## INSTRUCTIONS FOR THE TASK
Each line below must be transcribed with no word changed.
--- DATA TO USE Enclosed Below ---
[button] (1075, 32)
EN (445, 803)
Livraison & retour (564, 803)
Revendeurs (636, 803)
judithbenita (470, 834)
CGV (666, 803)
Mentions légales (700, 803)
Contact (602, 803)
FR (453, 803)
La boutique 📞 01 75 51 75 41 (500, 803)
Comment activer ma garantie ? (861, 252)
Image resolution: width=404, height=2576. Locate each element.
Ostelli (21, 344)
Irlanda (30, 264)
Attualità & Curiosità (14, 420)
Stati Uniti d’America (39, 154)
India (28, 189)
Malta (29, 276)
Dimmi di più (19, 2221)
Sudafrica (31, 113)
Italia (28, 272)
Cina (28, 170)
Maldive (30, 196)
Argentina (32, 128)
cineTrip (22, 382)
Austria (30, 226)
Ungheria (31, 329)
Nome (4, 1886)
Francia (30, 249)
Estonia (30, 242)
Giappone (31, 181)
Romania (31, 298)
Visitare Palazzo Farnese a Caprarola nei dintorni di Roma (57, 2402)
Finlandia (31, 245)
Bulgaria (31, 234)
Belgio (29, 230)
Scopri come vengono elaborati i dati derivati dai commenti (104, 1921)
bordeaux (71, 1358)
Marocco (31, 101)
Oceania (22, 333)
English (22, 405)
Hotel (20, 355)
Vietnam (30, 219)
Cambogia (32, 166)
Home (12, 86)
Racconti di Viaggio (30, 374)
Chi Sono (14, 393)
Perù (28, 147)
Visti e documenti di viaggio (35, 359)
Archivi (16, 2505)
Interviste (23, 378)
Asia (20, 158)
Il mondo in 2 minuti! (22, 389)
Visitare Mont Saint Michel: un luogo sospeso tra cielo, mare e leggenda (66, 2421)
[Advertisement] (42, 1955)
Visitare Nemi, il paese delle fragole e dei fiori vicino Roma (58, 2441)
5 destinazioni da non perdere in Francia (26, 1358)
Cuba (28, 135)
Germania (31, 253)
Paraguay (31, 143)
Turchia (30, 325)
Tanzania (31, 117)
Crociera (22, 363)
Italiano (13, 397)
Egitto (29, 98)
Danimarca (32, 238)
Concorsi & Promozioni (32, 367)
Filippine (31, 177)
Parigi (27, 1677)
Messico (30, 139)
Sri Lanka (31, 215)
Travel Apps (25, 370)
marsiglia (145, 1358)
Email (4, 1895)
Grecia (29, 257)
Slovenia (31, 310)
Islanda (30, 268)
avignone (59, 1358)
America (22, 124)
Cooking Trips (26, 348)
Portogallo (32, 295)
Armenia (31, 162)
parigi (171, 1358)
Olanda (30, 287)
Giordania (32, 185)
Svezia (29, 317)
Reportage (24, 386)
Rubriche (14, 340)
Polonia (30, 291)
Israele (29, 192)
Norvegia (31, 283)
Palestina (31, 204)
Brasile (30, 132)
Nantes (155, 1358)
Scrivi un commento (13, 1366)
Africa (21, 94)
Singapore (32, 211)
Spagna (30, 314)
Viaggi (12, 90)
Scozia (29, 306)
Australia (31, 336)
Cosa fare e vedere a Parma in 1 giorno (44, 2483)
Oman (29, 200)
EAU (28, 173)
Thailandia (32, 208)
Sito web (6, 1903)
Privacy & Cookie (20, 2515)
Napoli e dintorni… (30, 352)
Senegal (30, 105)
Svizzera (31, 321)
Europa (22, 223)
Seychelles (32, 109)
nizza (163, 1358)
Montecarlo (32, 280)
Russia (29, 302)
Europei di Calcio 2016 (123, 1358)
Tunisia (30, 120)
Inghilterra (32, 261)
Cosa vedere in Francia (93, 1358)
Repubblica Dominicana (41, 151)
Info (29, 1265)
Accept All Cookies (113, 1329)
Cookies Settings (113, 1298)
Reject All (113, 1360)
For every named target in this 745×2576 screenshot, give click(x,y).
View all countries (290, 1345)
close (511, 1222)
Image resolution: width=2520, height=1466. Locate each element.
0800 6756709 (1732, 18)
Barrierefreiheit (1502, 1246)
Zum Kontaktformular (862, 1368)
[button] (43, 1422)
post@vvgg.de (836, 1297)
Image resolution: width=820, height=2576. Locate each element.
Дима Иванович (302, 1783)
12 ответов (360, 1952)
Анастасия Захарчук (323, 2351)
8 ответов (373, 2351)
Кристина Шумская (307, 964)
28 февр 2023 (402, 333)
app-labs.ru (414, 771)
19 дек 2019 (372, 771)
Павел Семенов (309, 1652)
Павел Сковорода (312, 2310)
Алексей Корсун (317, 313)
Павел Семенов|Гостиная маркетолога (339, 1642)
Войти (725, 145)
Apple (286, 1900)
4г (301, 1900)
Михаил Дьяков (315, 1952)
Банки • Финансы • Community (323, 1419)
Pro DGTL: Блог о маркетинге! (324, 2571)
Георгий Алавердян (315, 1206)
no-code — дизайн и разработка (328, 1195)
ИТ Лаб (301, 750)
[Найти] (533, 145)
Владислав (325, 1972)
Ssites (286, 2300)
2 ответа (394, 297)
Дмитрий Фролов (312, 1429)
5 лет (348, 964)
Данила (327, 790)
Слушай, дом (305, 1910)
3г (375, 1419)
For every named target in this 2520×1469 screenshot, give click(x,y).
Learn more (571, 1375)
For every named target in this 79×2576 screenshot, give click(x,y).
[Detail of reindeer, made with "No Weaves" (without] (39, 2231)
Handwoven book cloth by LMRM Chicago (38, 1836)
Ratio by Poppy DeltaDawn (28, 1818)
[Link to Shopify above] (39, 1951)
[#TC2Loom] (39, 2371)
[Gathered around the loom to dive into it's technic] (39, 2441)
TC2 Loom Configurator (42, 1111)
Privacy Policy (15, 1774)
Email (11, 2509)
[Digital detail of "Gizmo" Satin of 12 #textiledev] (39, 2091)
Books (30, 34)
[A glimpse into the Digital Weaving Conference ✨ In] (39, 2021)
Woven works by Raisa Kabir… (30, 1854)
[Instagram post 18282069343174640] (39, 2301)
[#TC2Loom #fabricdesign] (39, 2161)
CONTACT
--- End of Enclosed DATA TO USE ---
## FINISHED TASK
[button] (1075, 32)
EN (445, 803)
Livraison & retour (564, 803)
Revendeurs (636, 803)
judithbenita (470, 834)
CGV (666, 803)
Mentions légales (700, 803)
Contact (602, 803)
FR (453, 803)
La boutique 📞 01 75 51 75 41 (500, 803)
Comment activer ma garantie ? (861, 252)
Image resolution: width=404, height=2576. Locate each element.
Ostelli (21, 344)
Irlanda (30, 264)
Attualità & Curiosità (14, 420)
Stati Uniti d’America (39, 154)
India (28, 189)
Malta (29, 276)
Dimmi di più (19, 2221)
Sudafrica (31, 113)
Italia (28, 272)
Cina (28, 170)
Maldive (30, 196)
Argentina (32, 128)
cineTrip (22, 382)
Austria (30, 226)
Ungheria (31, 329)
Nome (4, 1886)
Francia (30, 249)
Estonia (30, 242)
Giappone (31, 181)
Romania (31, 298)
Visitare Palazzo Farnese a Caprarola nei dintorni di Roma (57, 2402)
Finlandia (31, 245)
Bulgaria (31, 234)
Belgio (29, 230)
Scopri come vengono elaborati i dati derivati dai commenti (104, 1921)
bordeaux (71, 1358)
Marocco (31, 101)
Oceania (22, 333)
English (22, 405)
Hotel (20, 355)
Vietnam (30, 219)
Cambogia (32, 166)
Home (12, 86)
Racconti di Viaggio (30, 374)
Chi Sono (14, 393)
Perù (28, 147)
Visti e documenti di viaggio (35, 359)
Archivi (16, 2505)
Interviste (23, 378)
Asia (20, 158)
Il mondo in 2 minuti! (22, 389)
Visitare Mont Saint Michel: un luogo sospeso tra cielo, mare e leggenda (66, 2421)
[Advertisement] (42, 1955)
Visitare Nemi, il paese delle fragole e dei fiori vicino Roma (58, 2441)
5 destinazioni da non perdere in Francia (26, 1358)
Cuba (28, 135)
Germania (31, 253)
Paraguay (31, 143)
Turchia (30, 325)
Tanzania (31, 117)
Crociera (22, 363)
Italiano (13, 397)
Egitto (29, 98)
Danimarca (32, 238)
Concorsi & Promozioni (32, 367)
Filippine (31, 177)
Parigi (27, 1677)
Messico (30, 139)
Sri Lanka (31, 215)
Travel Apps (25, 370)
marsiglia (145, 1358)
Email (4, 1895)
Grecia (29, 257)
Slovenia (31, 310)
Islanda (30, 268)
avignone (59, 1358)
America (22, 124)
Cooking Trips (26, 348)
Portogallo (32, 295)
Armenia (31, 162)
parigi (171, 1358)
Olanda (30, 287)
Giordania (32, 185)
Svezia (29, 317)
Reportage (24, 386)
Rubriche (14, 340)
Polonia (30, 291)
Israele (29, 192)
Norvegia (31, 283)
Palestina (31, 204)
Brasile (30, 132)
Nantes (155, 1358)
Scrivi un commento (13, 1366)
Africa (21, 94)
Singapore (32, 211)
Spagna (30, 314)
Viaggi (12, 90)
Scozia (29, 306)
Australia (31, 336)
Cosa fare e vedere a Parma in 1 giorno (44, 2483)
Oman (29, 200)
EAU (28, 173)
Thailandia (32, 208)
Sito web (6, 1903)
Privacy & Cookie (20, 2515)
Napoli e dintorni… (30, 352)
Senegal (30, 105)
Svizzera (31, 321)
Europa (22, 223)
Seychelles (32, 109)
nizza (163, 1358)
Montecarlo (32, 280)
Russia (29, 302)
Europei di Calcio 2016 (123, 1358)
Tunisia (30, 120)
Inghilterra (32, 261)
Cosa vedere in Francia (93, 1358)
Repubblica Dominicana (41, 151)
Info (29, 1265)
Accept All Cookies (113, 1329)
Cookies Settings (113, 1298)
Reject All (113, 1360)
For every named target in this 745×2576 screenshot, give click(x,y).
View all countries (290, 1345)
close (511, 1222)
Image resolution: width=2520, height=1466. Locate each element.
0800 6756709 (1732, 18)
Barrierefreiheit (1502, 1246)
Zum Kontaktformular (862, 1368)
[button] (43, 1422)
post@vvgg.de (836, 1297)
Image resolution: width=820, height=2576. Locate each element.
Дима Иванович (302, 1783)
12 ответов (360, 1952)
Анастасия Захарчук (323, 2351)
8 ответов (373, 2351)
Кристина Шумская (307, 964)
28 февр 2023 (402, 333)
app-labs.ru (414, 771)
19 дек 2019 (372, 771)
Павел Семенов (309, 1652)
Павел Сковорода (312, 2310)
Алексей Корсун (317, 313)
Павел Семенов|Гостиная маркетолога (339, 1642)
Войти (725, 145)
Apple (286, 1900)
4г (301, 1900)
Михаил Дьяков (315, 1952)
Банки • Финансы • Community (323, 1419)
Pro DGTL: Блог о маркетинге! (324, 2571)
Георгий Алавердян (315, 1206)
no-code — дизайн и разработка (328, 1195)
ИТ Лаб (301, 750)
[Найти] (533, 145)
Владислав (325, 1972)
Ssites (286, 2300)
2 ответа (394, 297)
Дмитрий Фролов (312, 1429)
5 лет (348, 964)
Данила (327, 790)
Слушай, дом (305, 1910)
3г (375, 1419)
For every named target in this 2520×1469 screenshot, give click(x,y).
Learn more (571, 1375)
For every named target in this 79×2576 screenshot, give click(x,y).
[Detail of reindeer, made with "No Weaves" (without] (39, 2231)
Handwoven book cloth by LMRM Chicago (38, 1836)
Ratio by Poppy DeltaDawn (28, 1818)
[Link to Shopify above] (39, 1951)
[#TC2Loom] (39, 2371)
[Gathered around the loom to dive into it's technic] (39, 2441)
TC2 Loom Configurator (42, 1111)
Privacy Policy (15, 1774)
Email (11, 2509)
[Digital detail of "Gizmo" Satin of 12 #textiledev] (39, 2091)
Books (30, 34)
[A glimpse into the Digital Weaving Conference ✨ In] (39, 2021)
Woven works by Raisa Kabir… (30, 1854)
[Instagram post 18282069343174640] (39, 2301)
[#TC2Loom #fabricdesign] (39, 2161)
CONTACT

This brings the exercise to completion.